看脚下
(出典:書き下ろし)
近年街中でよく見かけますのは、スマートフォンの画面に視線を落としながら道を歩いておられる方々です。様々な通知やニュース等に常に心を奪われて足元がおろそかになっており、まさに「地に足がついていない」状態だといえます。
禅寺の玄関をくぐると「看脚下」と書かれた木札が置かれているのを目にされたことがあるのではないでしょうか。看脚下とは文字通り「脚下を看よ」となり、そこから転じて「履物を揃えなさい」という意味合いもありますが、禅の教えではさらに深い解釈がございます。
これは今から約900年前の故事に由来します。中国宋代に五祖法演という禅僧がおられました。ある日、三人の弟子と夜道を行こうとした時、突然一陣の風が吹き、手にしていた行灯の灯が消えてしまいました。
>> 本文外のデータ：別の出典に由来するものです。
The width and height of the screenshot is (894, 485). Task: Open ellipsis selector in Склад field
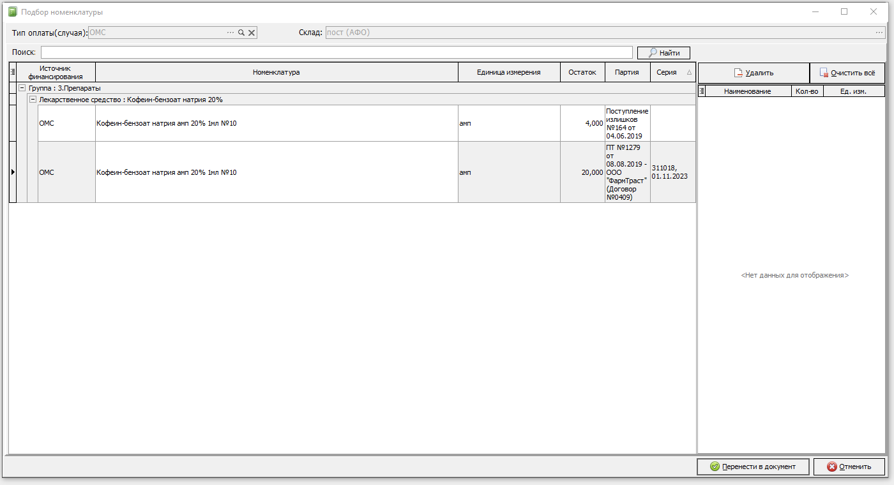tap(879, 33)
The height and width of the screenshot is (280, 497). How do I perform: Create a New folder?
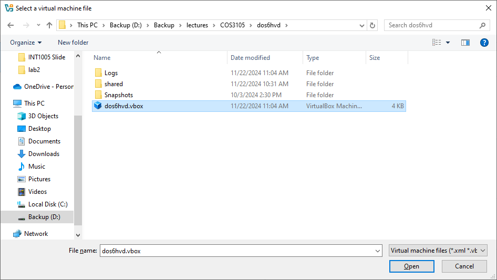73,43
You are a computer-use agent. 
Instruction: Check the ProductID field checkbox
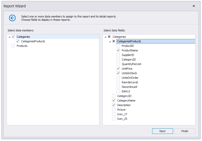click(x=118, y=46)
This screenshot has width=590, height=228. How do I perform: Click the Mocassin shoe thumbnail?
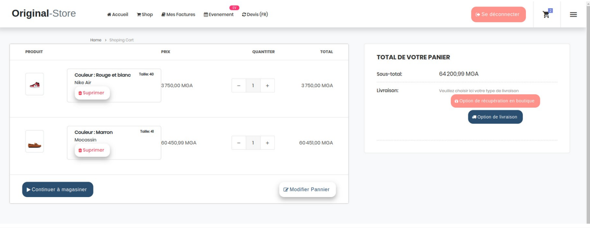[35, 142]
一瞬で辺りは真っ暗闇になり、一歩も前に進めない状況になりました。そんな折に法演禅師は弟子達に対し「暗い夜道を歩く時は灯りが必要となる。さあ、今この暗闇の中をどのように進むのか」と迫りました。弟子達はそれぞれに智慧を絞り自らの心境を一句に込めて述べますが、禅師はなかなか頷きません。最後に圜悟克勤が答えた「看脚下」という一句に対してのみ、法演禅師は「その通りだ」と絶賛したといいます。
先行きの全く見えない真っ暗闇の中、最も大切なのは自己の脚下を見つめることである、すなわち人生において岐路に立たされた時に頼りになるのは自分自身であるということです。迷った時にはつい他にその答えを求めて右往左往してしまいがちですが、そんな時こそ自己を見失わぬよう、自らの心をしっかりと見つめ、着実に前に進むことが肝要なのです。
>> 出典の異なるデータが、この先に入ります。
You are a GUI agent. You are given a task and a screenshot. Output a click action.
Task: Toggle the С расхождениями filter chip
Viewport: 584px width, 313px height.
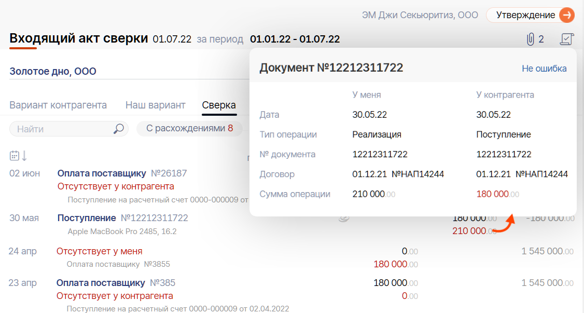click(x=189, y=129)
さて、これは私事にはなりますが、一昨年の2月に私は不慮の交通事故に巻き込まれ緊急入院をいたしました。当初は首の神経を傷めた影響で手の痺れや握力の著しい低下があり、日常生活にも支障をきたすような状況でした。突然降りかかった災難に私は茫然自失となり、ただ病室で天井を眺める日々が続きました。そんな私の気持ちとは裏腹に、作業療法士さんによるリハビリが始まりました。手先を使った単純作業をひたすら繰り返すのですが、これがなかなか思うようにできません。以前は当たり前にできていた事ができないという現実に愕然としながらも、入院生活の中で私の杖言葉となったのが「看脚下」でございました。とにかく自暴自棄にならぬよう、自分が置かれている現実をありのまま受け入れ、今できることを地道に行うしかないという意識を持つように努めました。その結果、リハビリに対しても正面から向き合い取り組むことができるようになったと思います。お陰様でその後体の方は順調に回復し、無事に社会復帰することができました。
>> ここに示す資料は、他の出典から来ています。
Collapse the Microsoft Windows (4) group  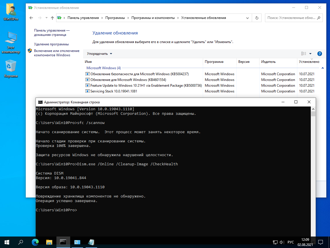click(x=323, y=68)
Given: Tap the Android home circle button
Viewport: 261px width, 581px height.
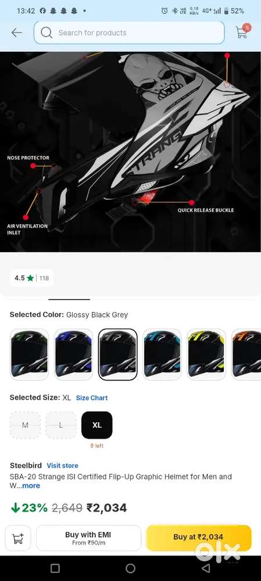Looking at the screenshot, I should click(130, 568).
人生はまさに諸行無常、私のように突然逆境に立たされることもございます。
現代はスマートフォン一つで膨大な情報を得ることができるため、そういったツールに問題解決の糸口を見出そうとして、つい頼ってしまう事もあるのではないでしょうか。
しかし、どういった状況に置かれたとしても、最後に頼りになるのは自分自身です。その救いを外に求めることなく、自らの脚下を見つめながら一歩ずつでも歩みを進めていく、「看脚下」の心構えが大切なのではないでしょうか。